I was in a strange little enclave of roads and cul-de-sacs marooned on Putney Heath, the bit of it that lies north of the Kingston bypass: Heathview Gardens, Bristol Gardens, Portsmouth Road. That gave a clue. This must once have been the old road south out of London, before the thundering A3 took its place. A couple of fantastic Art Deco houses fixed one phase of development – whitewashed walls in sinuous curves, Crittall windows, sleeping platforms above built-in garages. An integrated garage. What a show-off that would have been in the Thirties, when film stars Cicely Courtneidge and Jack Hulbert lived here.
Heathview Gardens must surely be earlier, with magnificent great trees – sweet chestnut, lime, copper beech, holly and bay. It has the best pavements I've ever seen, mostly still original work. They are unusually broad, which gives a comfortable feeling to the curving road and allows the use of several different materials. At the street edges are hefty granite kerbs. Inside those, a band of stone cobble, then a broad section of paved brick with another band of stone cobble meeting an edging of rope work tiles. These retain narrow outside borders, which the residents must once have been expected to plant up. In one or two places crass new wooden fences have encroached on and obliterated this nice final flourish. Planning authorities interest themselves in the height of boundaries, but in neighbourhoods as intricately detailed as this, perhaps they ought to interest themselves in the style as well. It matters.
So I was full of questions when I finally made my way to Garden Close. Vivien Fowler explained that the whole area had once been Pitt the Younger's country home. Their own quarter-acre plot, developed in the late Eighties, was part of the old walled kitchen garden. Her husband, Tom Jestico, is an architect, and when they bought the plot, he designed a glass cube to sit in the middle of it. The walls of the garden become in effect the walls of the house. There is little distinction between inside and outside space. The effect is ravishing.
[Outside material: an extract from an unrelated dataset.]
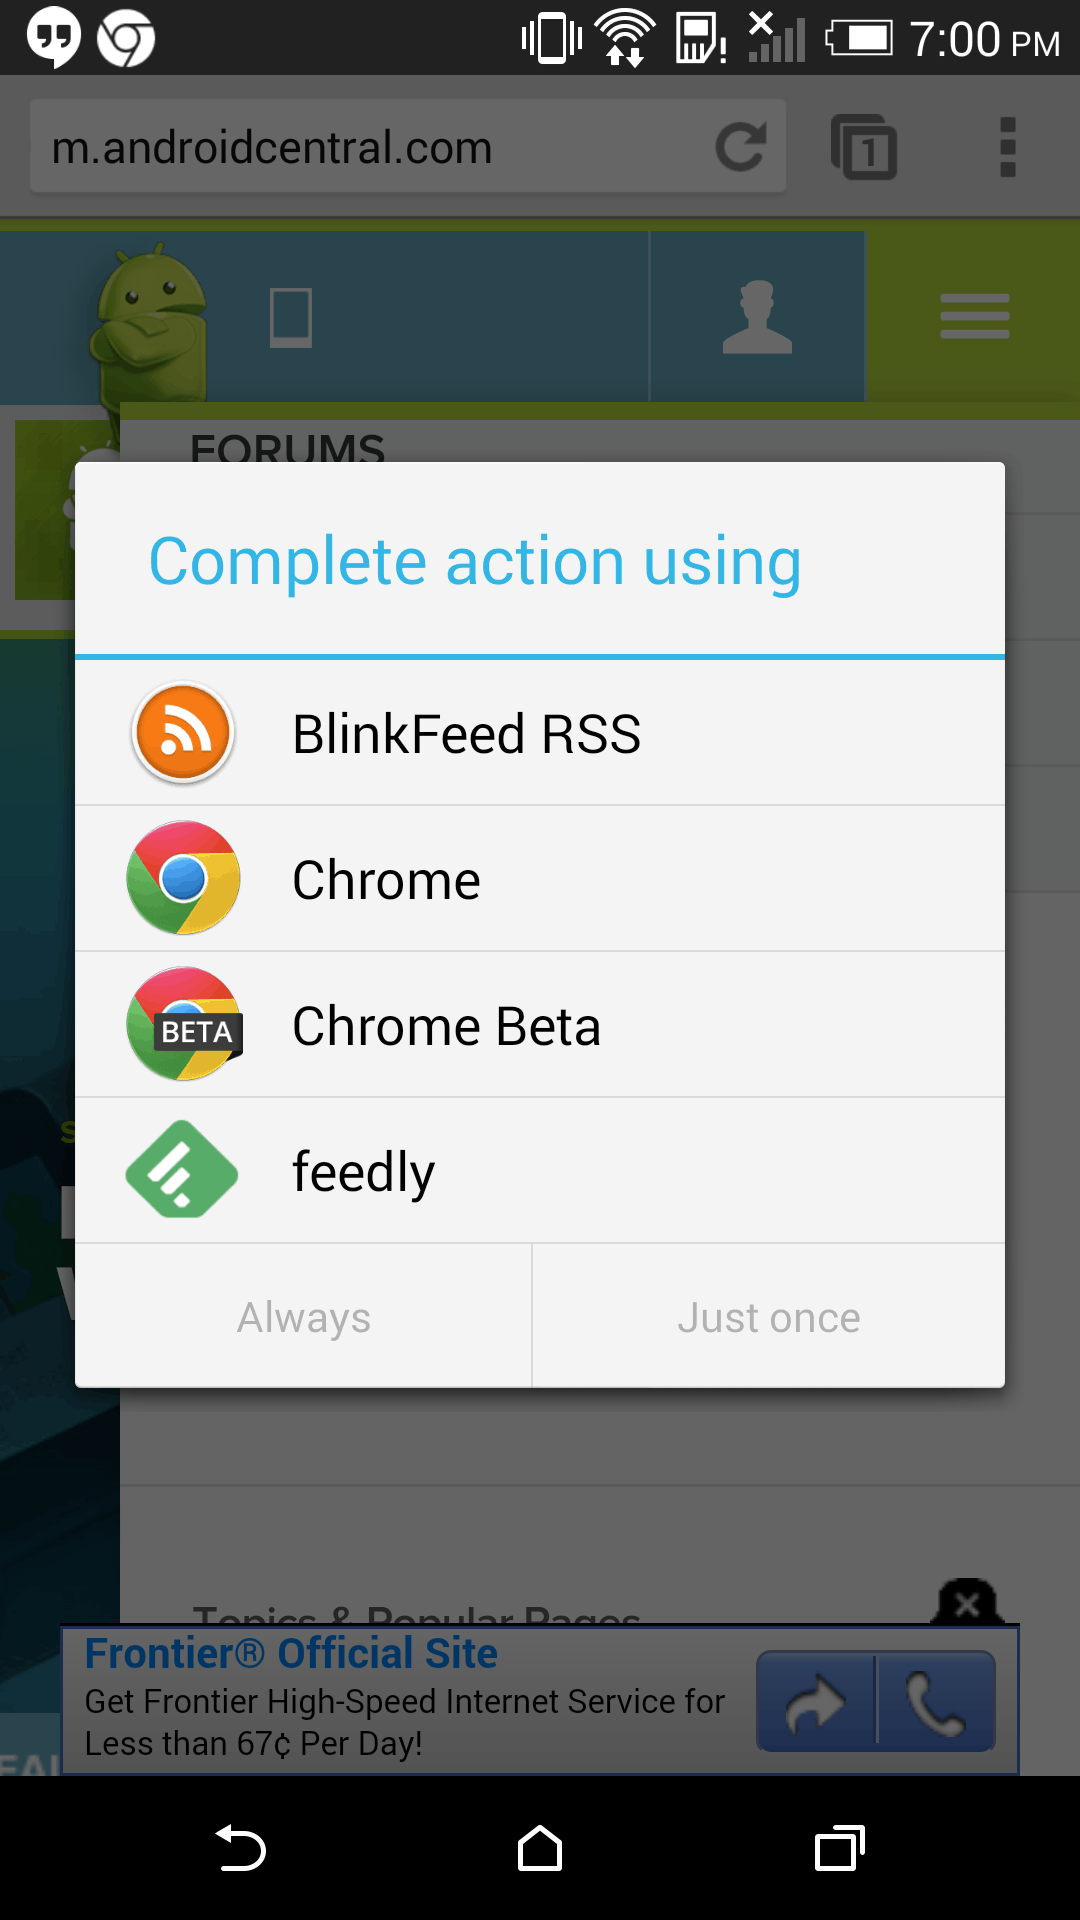Open the browser tab switcher

click(x=864, y=148)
You come in to their place through a narrow gate which breaches the tall brick wall on the west side of the kitchen garden. Immediately ahead is a terrific set piece, faintly Oriental in style, with the low glass house slightly screened by lines of black-stemmed bamboos on left and right. The first thing I noticed is how well the bamboos are managed, the growths thinned out, all the dead stuff cleared away, the leaves stripped up to a certain point on the stems. They looked superb. A wide stone path leads up to the house, with grass bending round on either side. Ahead, the path breaks into rounded stepping stones before making what seems to be a bridge over a wideish moat. You have to cross this before you hit the wooden deck that runs round the whole house.
Although the overall effect is very calm, very soothing, there is a fantastic amount of detail to absorb. From the deck, you have time to take it all in, looking as it were from the house out, rather than from the garden in. If you are used to solid walls in a house, this confusion of outside and inside is wonderfully liberating. The path continues as a central axis through the house, meeting at right angles a longer corridor which runs all the way through the house from north to south. Smooth white walls, smooth white cupboards, few doors, masses of light – you feel curiously that a load has been lifted from your shoulders. And wherever you go in the house, the garden looks back in at you, floor to ceiling.
From the deck, with huge pots of acer, olive and camellia alongside, you can admire the catalpa with leaves as big as placemats, the birches planted in the grass and the amazing sheen on the leaves of the fatsias, set behind the black bamboo screen. To the south is a huge old apple tree, cleverly limbed up and cleaned from underneath, so it looks like a piece of sculpture. Underneath it, hostas and Japanese anemones crowd the space. On the north the house looks out on to a simple sea of ivy and beyond, the fine old brick wall of the original garden. It's a wonderful colour, pink and slightly mauve, not the usual cream and yellow of London stock brick. Clematis armandii flings its arms over a stretch of the wall, but, quite rightly, plenty of it is left bare.
The south and east sides of the house face the most exuberant parts of the garden, the swathes of lavender that once filled the bed on the south side replaced now by a medley of hot colours: red, orange and purple, with red hot pokers, Crocosmia latifolia 'Lucifer', nasturtiums, alliums, poppies, Cirsium rivulare. All down this side too are the old fruit trees of the original kitchen garden. The apple I'd seen on the lawn was just the beginning of a thread that still stitches the site firmly back into its past. I liked that, especially in conjunction with the clean, modern architecture.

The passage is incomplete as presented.